SAS

We were thinking about our road map for Kiln today and I got to thinking about the underlying principles, or themes, I want to guide our planning. Coincidentally, when I got off work and was poking around the web I ran across this post on principles and it motivated me to write up what I was thinking about in the meeting.

I think I can summarize my train of thought, my design themes, in three words Stability, Agility and Scalability (SAS for short.) These three themes aren't all there is to software development, but I think they form a useful foundation for leveraging other architectural systems like SOLID or The Twelve Factor App.

Stability

I have always been an iterative developer. I like to get something working and then grow it in to a larger product over time. In order for iterating to work, you have to build a solid base and fix problems with each iteration. Thinking back on my work leading the team that built the Designer Framework for TIBCO, we had more time than the teams using the framework on each release. Basically we would get started and then lock down the next version of the framework for the other teams to use. While there were certainly changes along the way, we spent most of our time dealing with one of my OCD-like fixations - killing bugs. I hate having bugs in my queue, and when I am in charge of a group or product, I hate bugs in my product. So we worked really hard to get rid of as many known bugs as possible in Designer. I think it worked, since Designer was still in production a decade later with minimal support. I define stability as having software that doesn't need a lot of operational maintenance, software that just works. Squashing bugs is a big part of that.

But in order to fix bugs, you have to find the bugs. There are a lot of ways to find bugs. I think a good product is probably going to rely on more than one bug finder, I know that the lead QA person for Designer, Ali Ahmed, was invaluable in our process. In addition to great QA resources, automated testing is an important way to both find bugs and to ensure stability. Automated tests provide you with a quick and easy way to know when you break something.

Automated tests provide a sort of wall around a piece of code. For example, if I am building a client-server architecture, automated tests around the server make it safer to change the server, reducing the chance that the client will be affected. Having these tests not only makes the product more stable, it can provide a level of agility.

Agility

I define agility in software as the ability to move software in new directions quickly. A new direction might mean adding a feature or it might mean rewriting your entire server to run on a new platform. Agility comes from having a good architecture, a well organized code base, and from having the automated tests I need to make sure I don't break something every time I change something. Agility can also affect the tools I chose. Modern tools that increase my productivity are better than some older tools. Leveraging build tools, continuous integration, and a good bug tracker, like FogBugz, are important aspects of agility.

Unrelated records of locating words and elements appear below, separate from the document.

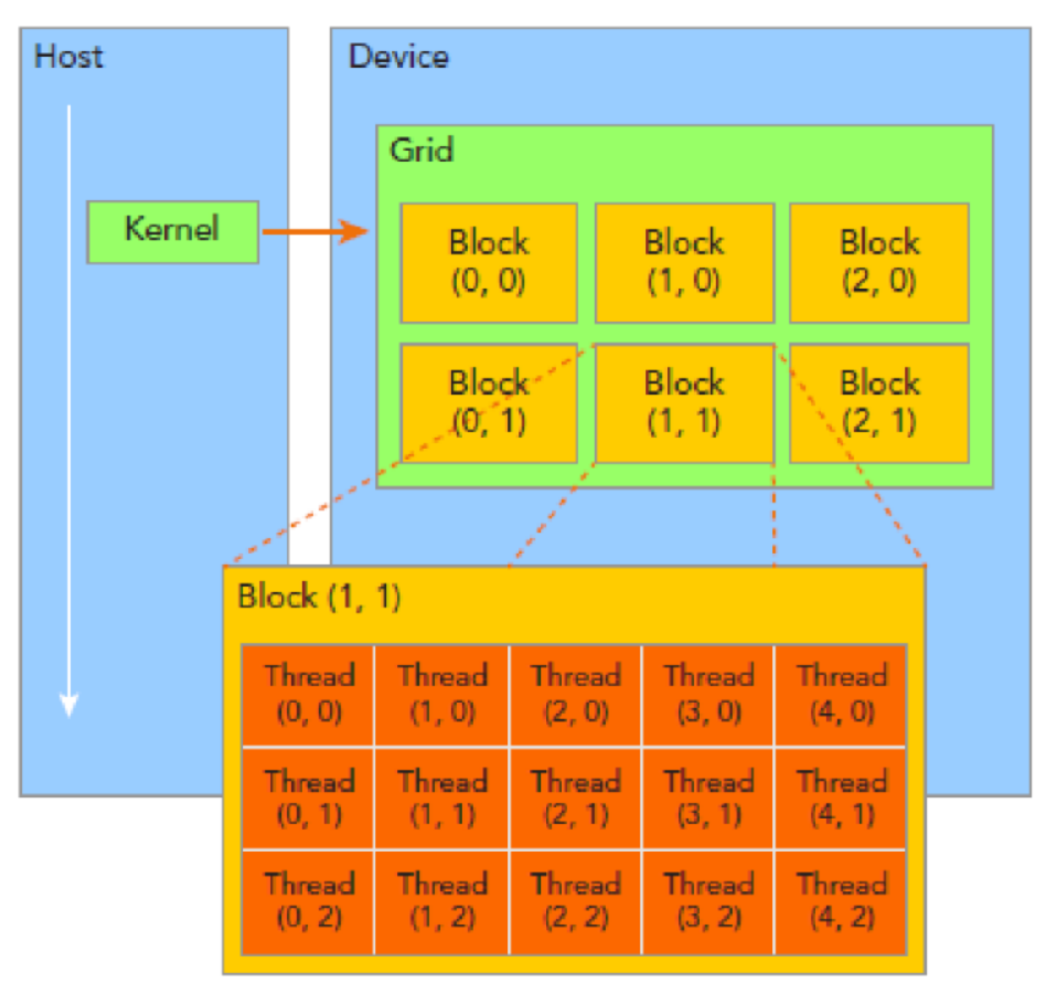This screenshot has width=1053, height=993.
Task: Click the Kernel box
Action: pyautogui.click(x=172, y=231)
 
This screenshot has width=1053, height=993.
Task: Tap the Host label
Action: pyautogui.click(x=68, y=57)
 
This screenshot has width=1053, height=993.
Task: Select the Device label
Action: pyautogui.click(x=398, y=57)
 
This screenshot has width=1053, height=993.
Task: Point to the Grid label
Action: pyautogui.click(x=421, y=150)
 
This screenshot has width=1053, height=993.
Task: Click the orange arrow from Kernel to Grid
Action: pyautogui.click(x=315, y=231)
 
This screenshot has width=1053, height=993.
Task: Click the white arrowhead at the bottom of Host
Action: pyautogui.click(x=69, y=705)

I think it is easy for developers to think of stability as unchanging. But this isn't true, stability is about building software that works. Agility is a perpendicular priority that I think of as building software that is easy to work on. Some considerations with agility might include how many files you have to touch to add a simple feature, how many technologies a new developer has to learn to work on your product, do you have multiple "versions" of the same code running at the same time? It isn't that any of these things is wrong, but thinking about agility while I develop provides a forcing function for creating simpler, more maintainable and more "iterable" code.

Scalability

Scalability is a later addition to my principles. I spent a fair bit of my career working on user interface applications, which only have to address a single user. But as I have moved through the TIBCO messaging group and then in to Fog Creek's developer tools group, the concept of scalability has crept in.

Scalability grows out of stability for me. If you want to make a web-based product that can run for years with minimal support you have to be able to scale that product with minimal effort. Great scalability can't depend on code changes, it has to depend on getting additional resources and changing the configuration.

Scalability can also help with agility. By designing software that is independent, and easy to test, you also make it easy to plug in new elements. In other words, by using patterns like loosely-coupled components and encapsulation you make your software more agile (not to be confused with agile software development.)

Conclusions

So those are my themes - Stability, Agility and Scalability. Some of the ways I try to work toward these themes are:

  • Fix as many known bugs as possible
  • Automate as many useful tests as possible
  • Try to write software that is easy to work on
  • Work toward loosely coupled components
  • Encapsulate code

I think holding those in my head while I architect software helps make my projects better, easier to maintain and more fun to work on.